Cette croissance laisse entrevoir un potentiel d’influence politique accrue, mais il n’est pas certain que les immigrants noirs soient conscients de leur pouvoir politique potentiel, même si certains se trouvent dans la ligne de mire de deux des sujets les plus délicats de la politique américaine à l’époque de l’atout : la race et l’immigration.
« De plus en plus de gens s’organisent pour former des groupes plus importants et plus puissants parce qu’ils comprennent la règle du « diviser pour mieux régner ».
« Si vous venez d’un endroit où les politiciens sont corrompus et ne tiennent pas leurs promesses, vous allez être apathique à la politique », a déclaré Nneka Achapu, fondateur d’AfriPAC, un groupe politique non partisan qui plaide en faveur de politiques qui renforcent la diaspora noire. « Les immigrants noirs viennent avec la mentalité de : Je dois empiler autant d’argent que possible. » Cela est compréhensible, étant donné que la majorité de ces immigrés fuient des pays et des conditions de vie appauvris. Les stratèges politiques des groupes d’immigrants noirs gardent un œil sur les États du champ de bataille, notamment l’Ohio, la Pennsylvanie et la Floride, pour exercer éventuellement une influence électorale. La Floride a la deuxième plus grande population d’électeurs immigrés noirs éligibles (112 911), soit près de quatre fois la marge de victoire de l’État à l’élection présidentielle de 2016. La concentration d’immigrants noirs dans certains États signifie qu’ils peuvent exercer une pression électorale lors des élections locales ou d’État.
Naturellement, l’électorat des immigrants noirs n’est pas monolithique et, au sein de la population, certains groupes d’immigrants, comme les Libériens-Américains et les Somaliens-Américains, ont été plus actifs politiquement que d’autres. Les critiques d’Achapu visent les immigrés d’Afrique de l’Ouest, en particulier ceux du Nigeria, le groupe qui compte le plus grand nombre d’immigrés noirs d’Afrique subsaharienne.

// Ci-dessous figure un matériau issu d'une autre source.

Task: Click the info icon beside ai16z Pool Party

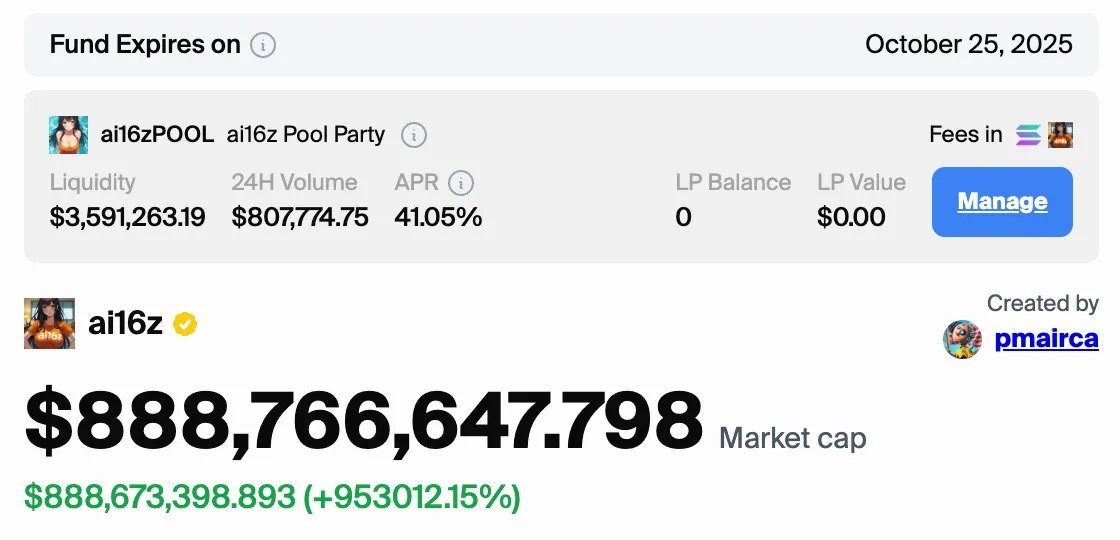Action: pos(414,135)
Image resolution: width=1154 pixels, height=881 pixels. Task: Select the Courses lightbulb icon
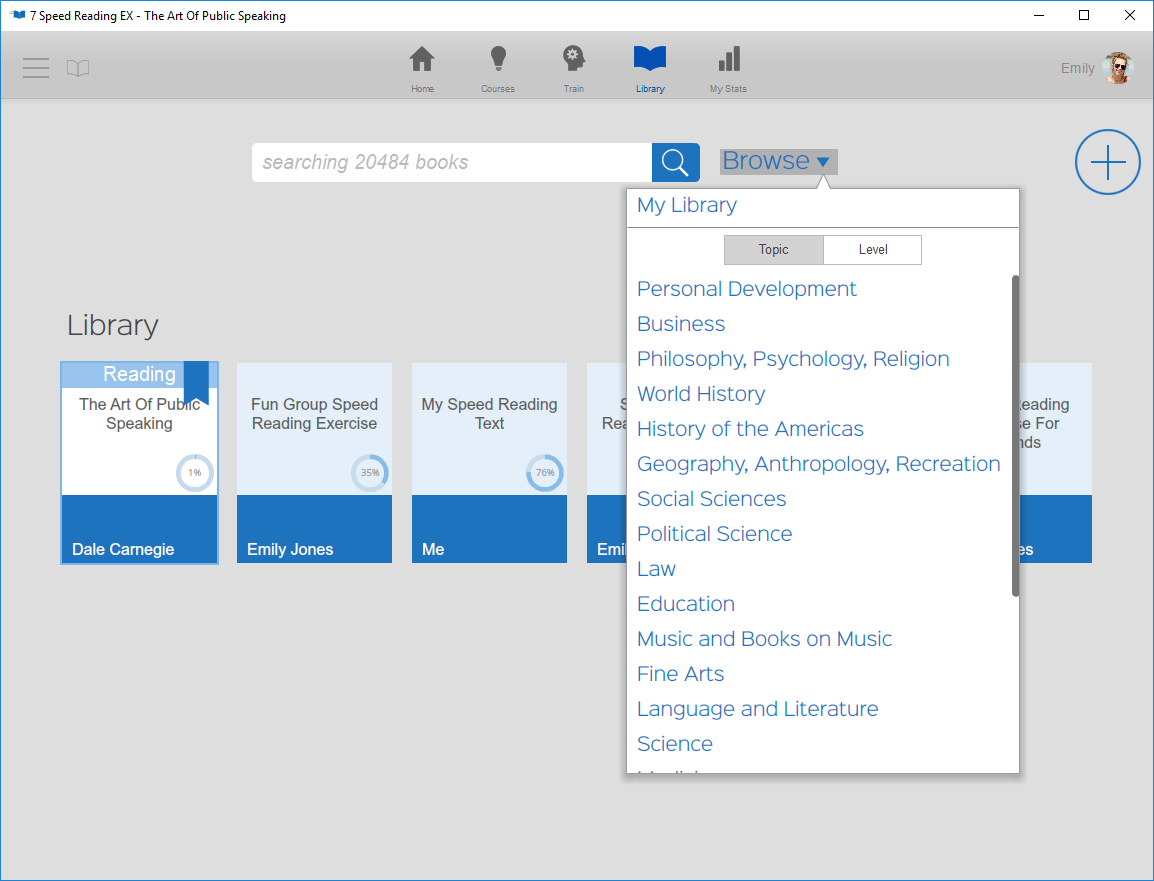coord(497,60)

Cet état d’esprit apathique était cependant plus répandu il y a trois ou quatre décennies, a déclaré le stratège politique Sam Phatey, basé à Washington D.C. À l’époque, la plupart des immigrants, en particulier ceux du monde en développement, considéraient l’obtention de la citoyenneté américaine comme le « but ultime » et se concentraient sur l’obtention de « bons emplois » et la poursuite du « rêve américain ». Mais aujourd’hui, avec la récente vague de politiques anti-immigration de l’administration Trump, dont beaucoup menacent cet objectif, les immigrants de toutes origines sont devenus motivés par l’action politique – y compris ceux d’origine africaine et caribéenne.
Selon M. Phatey, deux événements survenus au cours de la dernière décennie ont incité les immigrants noirs à reconnaître davantage leur pouvoir politique et ont accru leur sensibilisation et leur participation à la vie politique : les élections de Barack Obama et de Donald Trump.
« Obama a été un catalyseur et vous pouvez voir son modèle : Il est parti de la base pour perdre des élections et devenir sénateur d’État », a déclaré M. Phatey.
Le président Trump a récemment imposé des restrictions de voyage et d’immigration aux résidents et à certains visiteurs du Nigeria, de l’Erythrée, de la Tanzanie et du Soudan et aurait fait des remarques désobligeantes sur les pays africains avec ses commentaires désormais tristement célèbres, « s***hole countries ».
Un moyen crucial d’accroître le pouvoir est de « combler le fossé entre les Afro-Américains immigrés et les Afro-Américains non immigrés ».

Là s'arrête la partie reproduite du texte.